| EXERCISE |
Please count the lines in the material below that contain the string "icon", treating uppercase and lowercase as different, and reply with the number alone.

| RECORDS |
* start *
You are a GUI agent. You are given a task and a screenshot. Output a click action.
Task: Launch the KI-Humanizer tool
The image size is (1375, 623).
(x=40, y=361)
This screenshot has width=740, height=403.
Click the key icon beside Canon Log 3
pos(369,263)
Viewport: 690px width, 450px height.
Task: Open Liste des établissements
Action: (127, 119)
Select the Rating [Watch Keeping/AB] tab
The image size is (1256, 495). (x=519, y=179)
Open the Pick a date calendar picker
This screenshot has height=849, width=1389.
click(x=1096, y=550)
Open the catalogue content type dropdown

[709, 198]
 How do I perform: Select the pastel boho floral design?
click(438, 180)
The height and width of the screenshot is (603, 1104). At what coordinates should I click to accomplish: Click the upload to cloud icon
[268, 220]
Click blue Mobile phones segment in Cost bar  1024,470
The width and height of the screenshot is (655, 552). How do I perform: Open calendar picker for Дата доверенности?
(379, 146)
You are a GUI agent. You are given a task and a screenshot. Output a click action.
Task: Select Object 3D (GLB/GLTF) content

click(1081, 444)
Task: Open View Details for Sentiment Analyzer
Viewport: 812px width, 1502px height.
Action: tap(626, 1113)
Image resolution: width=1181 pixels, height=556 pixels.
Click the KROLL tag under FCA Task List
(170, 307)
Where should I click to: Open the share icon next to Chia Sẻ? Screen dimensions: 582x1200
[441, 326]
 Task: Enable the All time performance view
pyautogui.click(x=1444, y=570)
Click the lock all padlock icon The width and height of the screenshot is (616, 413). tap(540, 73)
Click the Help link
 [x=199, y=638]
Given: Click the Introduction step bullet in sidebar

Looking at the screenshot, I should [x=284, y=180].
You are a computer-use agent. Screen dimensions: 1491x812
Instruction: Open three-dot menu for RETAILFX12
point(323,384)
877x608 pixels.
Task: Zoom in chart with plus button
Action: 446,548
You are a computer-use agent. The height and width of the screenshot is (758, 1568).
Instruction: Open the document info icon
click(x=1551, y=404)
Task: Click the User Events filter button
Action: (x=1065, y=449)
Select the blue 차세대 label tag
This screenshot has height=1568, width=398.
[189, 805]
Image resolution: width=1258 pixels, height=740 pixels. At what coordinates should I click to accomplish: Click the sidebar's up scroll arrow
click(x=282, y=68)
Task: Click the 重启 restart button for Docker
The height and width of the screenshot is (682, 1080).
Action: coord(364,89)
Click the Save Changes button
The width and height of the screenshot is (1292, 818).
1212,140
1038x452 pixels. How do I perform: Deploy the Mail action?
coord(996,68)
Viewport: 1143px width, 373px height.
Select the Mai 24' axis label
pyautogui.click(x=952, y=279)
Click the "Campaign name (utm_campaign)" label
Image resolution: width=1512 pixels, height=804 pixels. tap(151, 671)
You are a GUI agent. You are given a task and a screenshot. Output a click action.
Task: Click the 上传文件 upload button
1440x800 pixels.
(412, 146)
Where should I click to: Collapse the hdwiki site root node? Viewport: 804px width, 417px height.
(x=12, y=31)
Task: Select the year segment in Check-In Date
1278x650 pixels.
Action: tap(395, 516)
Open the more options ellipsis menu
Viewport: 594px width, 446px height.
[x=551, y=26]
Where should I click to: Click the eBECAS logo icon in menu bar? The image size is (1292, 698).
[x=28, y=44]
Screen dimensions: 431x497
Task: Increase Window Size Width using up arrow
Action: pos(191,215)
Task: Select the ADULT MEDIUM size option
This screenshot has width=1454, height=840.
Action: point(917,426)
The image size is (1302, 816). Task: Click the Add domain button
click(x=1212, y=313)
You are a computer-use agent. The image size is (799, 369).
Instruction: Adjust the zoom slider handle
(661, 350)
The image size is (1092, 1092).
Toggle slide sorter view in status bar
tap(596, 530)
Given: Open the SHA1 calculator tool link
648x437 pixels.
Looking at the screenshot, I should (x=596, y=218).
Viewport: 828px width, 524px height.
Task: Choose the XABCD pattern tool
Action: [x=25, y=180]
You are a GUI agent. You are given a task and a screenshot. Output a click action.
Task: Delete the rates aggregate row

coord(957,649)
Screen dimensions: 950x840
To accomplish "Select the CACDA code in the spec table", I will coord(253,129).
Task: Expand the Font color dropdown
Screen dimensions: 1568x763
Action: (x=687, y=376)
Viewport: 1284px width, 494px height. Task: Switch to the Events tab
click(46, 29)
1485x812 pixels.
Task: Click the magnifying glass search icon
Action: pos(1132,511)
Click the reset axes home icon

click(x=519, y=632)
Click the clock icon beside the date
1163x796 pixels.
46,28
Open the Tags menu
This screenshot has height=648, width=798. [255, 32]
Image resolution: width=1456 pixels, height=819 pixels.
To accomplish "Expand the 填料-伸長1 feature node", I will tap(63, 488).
* end *
| TASK SOLUTION |
9